:: THE TASK ::
Reproduce the records precisely. Every line should be included.

:: INFORMATION GIVEN ::
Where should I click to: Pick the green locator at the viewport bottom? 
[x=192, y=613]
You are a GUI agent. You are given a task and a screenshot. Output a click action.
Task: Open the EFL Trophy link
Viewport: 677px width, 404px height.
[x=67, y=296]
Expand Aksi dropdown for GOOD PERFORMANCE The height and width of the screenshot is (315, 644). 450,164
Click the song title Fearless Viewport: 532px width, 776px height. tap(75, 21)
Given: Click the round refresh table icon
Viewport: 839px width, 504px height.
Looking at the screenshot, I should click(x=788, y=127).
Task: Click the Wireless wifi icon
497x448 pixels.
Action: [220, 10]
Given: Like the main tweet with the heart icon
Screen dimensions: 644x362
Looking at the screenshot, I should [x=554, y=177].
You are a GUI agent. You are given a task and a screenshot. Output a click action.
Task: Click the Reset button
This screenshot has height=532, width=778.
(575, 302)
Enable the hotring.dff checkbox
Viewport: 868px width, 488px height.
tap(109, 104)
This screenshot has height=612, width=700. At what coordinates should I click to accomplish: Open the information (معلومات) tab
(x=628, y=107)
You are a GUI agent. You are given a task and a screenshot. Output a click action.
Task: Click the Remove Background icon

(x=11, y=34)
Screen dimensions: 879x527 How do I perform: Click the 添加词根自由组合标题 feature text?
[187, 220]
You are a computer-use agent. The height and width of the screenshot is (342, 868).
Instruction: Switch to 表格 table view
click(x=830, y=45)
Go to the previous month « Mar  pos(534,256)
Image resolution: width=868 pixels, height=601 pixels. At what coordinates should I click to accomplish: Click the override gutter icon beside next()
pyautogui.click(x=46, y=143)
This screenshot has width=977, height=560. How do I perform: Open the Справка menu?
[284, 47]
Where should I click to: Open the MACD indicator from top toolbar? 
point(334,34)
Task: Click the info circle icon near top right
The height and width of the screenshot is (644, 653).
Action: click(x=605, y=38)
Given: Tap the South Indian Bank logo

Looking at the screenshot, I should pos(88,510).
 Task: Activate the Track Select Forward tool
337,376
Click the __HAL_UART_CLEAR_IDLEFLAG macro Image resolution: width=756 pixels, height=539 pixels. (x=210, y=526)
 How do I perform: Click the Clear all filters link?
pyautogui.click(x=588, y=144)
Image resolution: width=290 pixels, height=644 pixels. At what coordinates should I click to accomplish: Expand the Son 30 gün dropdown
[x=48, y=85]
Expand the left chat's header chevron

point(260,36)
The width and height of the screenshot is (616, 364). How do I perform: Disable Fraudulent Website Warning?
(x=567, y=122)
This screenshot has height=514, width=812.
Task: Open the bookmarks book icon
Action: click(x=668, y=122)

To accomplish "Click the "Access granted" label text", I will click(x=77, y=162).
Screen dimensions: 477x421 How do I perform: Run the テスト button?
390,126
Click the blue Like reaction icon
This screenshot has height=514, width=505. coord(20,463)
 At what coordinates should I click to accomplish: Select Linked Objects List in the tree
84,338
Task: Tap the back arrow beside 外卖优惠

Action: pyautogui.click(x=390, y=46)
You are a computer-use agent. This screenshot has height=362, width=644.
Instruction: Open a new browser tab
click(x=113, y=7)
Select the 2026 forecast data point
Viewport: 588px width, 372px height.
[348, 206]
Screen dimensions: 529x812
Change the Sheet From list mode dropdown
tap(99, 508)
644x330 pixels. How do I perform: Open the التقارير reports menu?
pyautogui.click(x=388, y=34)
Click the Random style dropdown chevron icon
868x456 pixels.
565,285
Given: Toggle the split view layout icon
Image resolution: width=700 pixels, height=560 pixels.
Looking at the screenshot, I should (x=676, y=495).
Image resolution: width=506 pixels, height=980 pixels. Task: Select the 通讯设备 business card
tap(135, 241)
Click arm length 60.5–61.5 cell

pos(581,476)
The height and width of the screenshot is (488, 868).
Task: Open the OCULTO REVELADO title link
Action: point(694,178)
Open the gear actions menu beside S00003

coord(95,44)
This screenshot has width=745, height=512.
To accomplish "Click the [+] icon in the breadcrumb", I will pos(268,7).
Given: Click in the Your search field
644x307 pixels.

:: REPLY TO THE TASK ::
Where should I click to: Pick the green locator at the viewport bottom? 
[x=192, y=613]
You are a GUI agent. You are given a task and a screenshot. Output a click action.
Task: Open the EFL Trophy link
Viewport: 677px width, 404px height.
[x=67, y=296]
Expand Aksi dropdown for GOOD PERFORMANCE The height and width of the screenshot is (315, 644). 450,164
Click the song title Fearless Viewport: 532px width, 776px height. tap(75, 21)
Given: Click the round refresh table icon
Viewport: 839px width, 504px height.
Looking at the screenshot, I should click(x=788, y=127).
Task: Click the Wireless wifi icon
497x448 pixels.
Action: [220, 10]
Given: Like the main tweet with the heart icon
Screen dimensions: 644x362
Looking at the screenshot, I should [x=554, y=177].
You are a GUI agent. You are given a task and a screenshot. Output a click action.
Task: Click the Reset button
This screenshot has height=532, width=778.
(575, 302)
Enable the hotring.dff checkbox
Viewport: 868px width, 488px height.
tap(109, 104)
This screenshot has height=612, width=700. At what coordinates should I click to accomplish: Open the information (معلومات) tab
(x=628, y=107)
You are a GUI agent. You are given a task and a screenshot. Output a click action.
Task: Click the Remove Background icon

(x=11, y=34)
Screen dimensions: 879x527 How do I perform: Click the 添加词根自由组合标题 feature text?
[187, 220]
You are a computer-use agent. The height and width of the screenshot is (342, 868).
Instruction: Switch to 表格 table view
click(x=830, y=45)
Go to the previous month « Mar  pos(534,256)
Image resolution: width=868 pixels, height=601 pixels. At what coordinates should I click to accomplish: Click the override gutter icon beside next()
pyautogui.click(x=46, y=143)
This screenshot has width=977, height=560. How do I perform: Open the Справка menu?
[284, 47]
Where should I click to: Open the MACD indicator from top toolbar? 
point(334,34)
Task: Click the info circle icon near top right
The height and width of the screenshot is (644, 653).
Action: click(x=605, y=38)
Given: Tap the South Indian Bank logo

Looking at the screenshot, I should pos(88,510).
 Task: Activate the Track Select Forward tool
337,376
Click the __HAL_UART_CLEAR_IDLEFLAG macro Image resolution: width=756 pixels, height=539 pixels. (x=210, y=526)
 How do I perform: Click the Clear all filters link?
pyautogui.click(x=588, y=144)
Image resolution: width=290 pixels, height=644 pixels. At what coordinates should I click to accomplish: Expand the Son 30 gün dropdown
[x=48, y=85]
Expand the left chat's header chevron

point(260,36)
The width and height of the screenshot is (616, 364). How do I perform: Disable Fraudulent Website Warning?
(x=567, y=122)
This screenshot has height=514, width=812.
Task: Open the bookmarks book icon
Action: click(x=668, y=122)

To accomplish "Click the "Access granted" label text", I will click(x=77, y=162).
Screen dimensions: 477x421 How do I perform: Run the テスト button?
390,126
Click the blue Like reaction icon
This screenshot has height=514, width=505. coord(20,463)
 At what coordinates should I click to accomplish: Select Linked Objects List in the tree
84,338
Task: Tap the back arrow beside 外卖优惠

Action: pyautogui.click(x=390, y=46)
You are a computer-use agent. This screenshot has height=362, width=644.
Instruction: Open a new browser tab
click(x=113, y=7)
Select the 2026 forecast data point
Viewport: 588px width, 372px height.
[348, 206]
Screen dimensions: 529x812
Change the Sheet From list mode dropdown
tap(99, 508)
644x330 pixels. How do I perform: Open the التقارير reports menu?
pyautogui.click(x=388, y=34)
Click the Random style dropdown chevron icon
868x456 pixels.
565,285
Given: Toggle the split view layout icon
Image resolution: width=700 pixels, height=560 pixels.
Looking at the screenshot, I should (x=676, y=495).
Image resolution: width=506 pixels, height=980 pixels. Task: Select the 通讯设备 business card
tap(135, 241)
Click arm length 60.5–61.5 cell

pos(581,476)
The height and width of the screenshot is (488, 868).
Task: Open the OCULTO REVELADO title link
Action: point(694,178)
Open the gear actions menu beside S00003

coord(95,44)
This screenshot has width=745, height=512.
To accomplish "Click the [+] icon in the breadcrumb", I will pos(268,7).
Given: Click in the Your search field
644x307 pixels.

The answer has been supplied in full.